Where does Ubuntu look for shared libraries?
This whole path business is related to something called multi-arch. Basically it's to allow you to have 32bit and 64bit libraries on the same system.
After you copied the file, did you happen to run ldconfig?
ldconfig creates, updates, and removes the necessary links and cache
(for use by the run-time linker, ld.so) to the most recent shared
libraries found in the directories specified on the command line, in
the file /etc/ld.so.conf, and in the trusted directories (/usr/lib and
/lib). ldconfig checks the header and file names of the libraries it
encounters when determining which versions should have their links
updated. ldconfig ignores symbolic links when scanning for libraries.
The information contained in the above question AND first (and only ATT) answer, helped me resolve *a similar * issue of mine on WSL Ubuntu (on Win10 64)!
In my case the executable couldn't find a library.

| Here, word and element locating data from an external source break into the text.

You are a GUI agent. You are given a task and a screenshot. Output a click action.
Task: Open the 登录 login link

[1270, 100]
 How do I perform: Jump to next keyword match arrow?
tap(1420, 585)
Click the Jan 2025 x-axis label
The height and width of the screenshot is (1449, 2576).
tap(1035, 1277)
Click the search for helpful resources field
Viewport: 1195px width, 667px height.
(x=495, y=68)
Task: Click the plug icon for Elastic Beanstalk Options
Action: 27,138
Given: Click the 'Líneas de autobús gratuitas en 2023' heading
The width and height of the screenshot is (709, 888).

I ultimately noticed that the newly-made library got positioned in /usr/lib64
, but the multi-arch lines of /etc/ld.so.conf.d/x86_64-linux-gnu.conf
did not include that directory.
So I ran
sudo ldconfig /usr/lib64
and that finally fixed it. (running it alone without the directory parameter did not make it 'magically' find the libraries BTW.) It's unclear whether 'restarting' my WSL bash helped... I think that wasn't even needed.